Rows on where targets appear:
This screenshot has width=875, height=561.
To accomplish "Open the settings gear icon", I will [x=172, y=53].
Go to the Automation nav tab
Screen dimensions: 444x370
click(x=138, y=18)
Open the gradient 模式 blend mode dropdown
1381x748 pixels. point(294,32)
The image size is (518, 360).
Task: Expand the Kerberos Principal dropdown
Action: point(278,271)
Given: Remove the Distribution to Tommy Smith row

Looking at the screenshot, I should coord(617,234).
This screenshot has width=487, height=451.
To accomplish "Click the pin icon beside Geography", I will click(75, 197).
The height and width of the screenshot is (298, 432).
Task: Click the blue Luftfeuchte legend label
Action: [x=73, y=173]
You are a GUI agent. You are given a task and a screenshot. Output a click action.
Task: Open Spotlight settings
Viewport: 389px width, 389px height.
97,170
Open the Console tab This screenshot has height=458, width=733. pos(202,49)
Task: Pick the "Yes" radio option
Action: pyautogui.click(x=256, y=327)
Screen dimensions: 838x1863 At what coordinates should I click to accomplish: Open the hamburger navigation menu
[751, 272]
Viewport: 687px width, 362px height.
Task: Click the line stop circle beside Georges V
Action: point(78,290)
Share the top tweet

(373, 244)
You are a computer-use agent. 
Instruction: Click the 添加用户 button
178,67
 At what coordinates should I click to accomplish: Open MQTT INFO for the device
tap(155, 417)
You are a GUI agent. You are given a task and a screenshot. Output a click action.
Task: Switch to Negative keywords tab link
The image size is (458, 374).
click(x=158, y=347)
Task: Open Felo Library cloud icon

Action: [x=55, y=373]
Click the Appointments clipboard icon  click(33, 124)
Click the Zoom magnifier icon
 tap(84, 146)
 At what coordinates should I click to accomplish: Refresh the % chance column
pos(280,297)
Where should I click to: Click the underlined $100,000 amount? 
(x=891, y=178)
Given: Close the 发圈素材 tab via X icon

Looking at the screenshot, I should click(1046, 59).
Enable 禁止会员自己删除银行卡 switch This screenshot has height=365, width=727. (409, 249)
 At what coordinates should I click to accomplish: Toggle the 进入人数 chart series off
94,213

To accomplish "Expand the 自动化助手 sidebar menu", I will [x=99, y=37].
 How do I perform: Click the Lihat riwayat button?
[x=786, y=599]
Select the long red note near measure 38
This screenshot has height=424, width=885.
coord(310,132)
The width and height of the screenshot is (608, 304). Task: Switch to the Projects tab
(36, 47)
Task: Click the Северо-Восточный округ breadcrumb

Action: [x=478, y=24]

WRITTEN EXERCISE:
Copy out the items above word for word, starting from the first line and continuing up to and including the line that contains "Action: [x=73, y=173]".

FINISHED TASK:
This screenshot has width=875, height=561.
To accomplish "Open the settings gear icon", I will [x=172, y=53].
Go to the Automation nav tab
Screen dimensions: 444x370
click(x=138, y=18)
Open the gradient 模式 blend mode dropdown
1381x748 pixels. point(294,32)
The image size is (518, 360).
Task: Expand the Kerberos Principal dropdown
Action: point(278,271)
Given: Remove the Distribution to Tommy Smith row

Looking at the screenshot, I should coord(617,234).
This screenshot has width=487, height=451.
To accomplish "Click the pin icon beside Geography", I will click(75, 197).
The height and width of the screenshot is (298, 432).
Task: Click the blue Luftfeuchte legend label
Action: [x=73, y=173]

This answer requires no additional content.